*EXTRAIT SOURCE:*
--

Sur ce point, tous les indianistes sont à peu près d’accord depuis la mort de Wilson et de Goldstucker. L’historique des débats auxquels ces questions ont donné lieu parmi les savants d’Occident n’est plus à faire. Dans un chapitre intitulé La traduction du Véda, qui fait partie du premier volume de ses Études orientales et linguistiques (1874), M. Whitney a résumé d’une manière très nette les arguments des partisans et des adversaires de l’autorité de la science des brâhmanes en matière d’explication védique[1]. En fait, les premiers, représentés par Wilson, l’auteur de la traduction princeps du Rig-Véda, et son disciple Goldstucker, ont été complètement vaincus par les seconds, parmi lesquels figuraient MM. Roth, J. Muir, Max Müller et M. Whitney lui-même. Rien ne saurait mieux montrer à quel point les idées de ceux-ci avaient triomphé rapidement que l’absolu dédain avec lequel Bergaigne, dont le premier volume de La Religion védique est de 1878, put en agir dans cet ouvrage à l’égard du commentaire de Sâyaṇa, sans que personne, je crois, ait crû devoir lui en faire un reproche.

Toutefois, une réaction contre cette manière de voir a été essayée récemment. Dans la préface de leurs Études védiques (1889), MM. Pischel et Geldner, après avoir déclaré (p. v.) « qu’aucun savant sérieux ne voudrait s’approprier aujourd’hui les explications artificielles de Sâyaṇa en matière de grammaire et d’étymologie », ajoutent « qu’il y a pourtant un trésor d’antiennes gloses enfouies dans son commentaire, dont M. Roth n’a pas tiré parti et qui sont souvent plus près de la vérité que les explications de celui-ci et de Grassmann. » Malheureusement, cette tentative de réhabilitation, quelque modérée qu’elle soit, ne

  1. Voir aussi Kægi : Der Rig-Veda, die älteste Literatur der Inder (1881), p. 140, note 29.

--

*DONNÉES FOURNIES:*
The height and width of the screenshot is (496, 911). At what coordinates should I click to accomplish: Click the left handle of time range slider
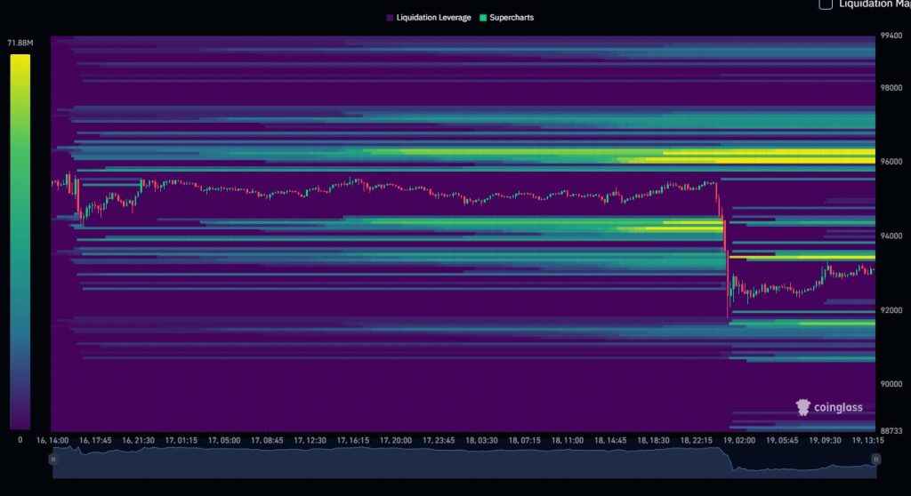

--

*CONSIGNE:* Selon l'extrait sur l'exégèse védique, de quelle année date le premier volume de La Religion védique de Bergaigne ?

*SOLUTION:* De 1878.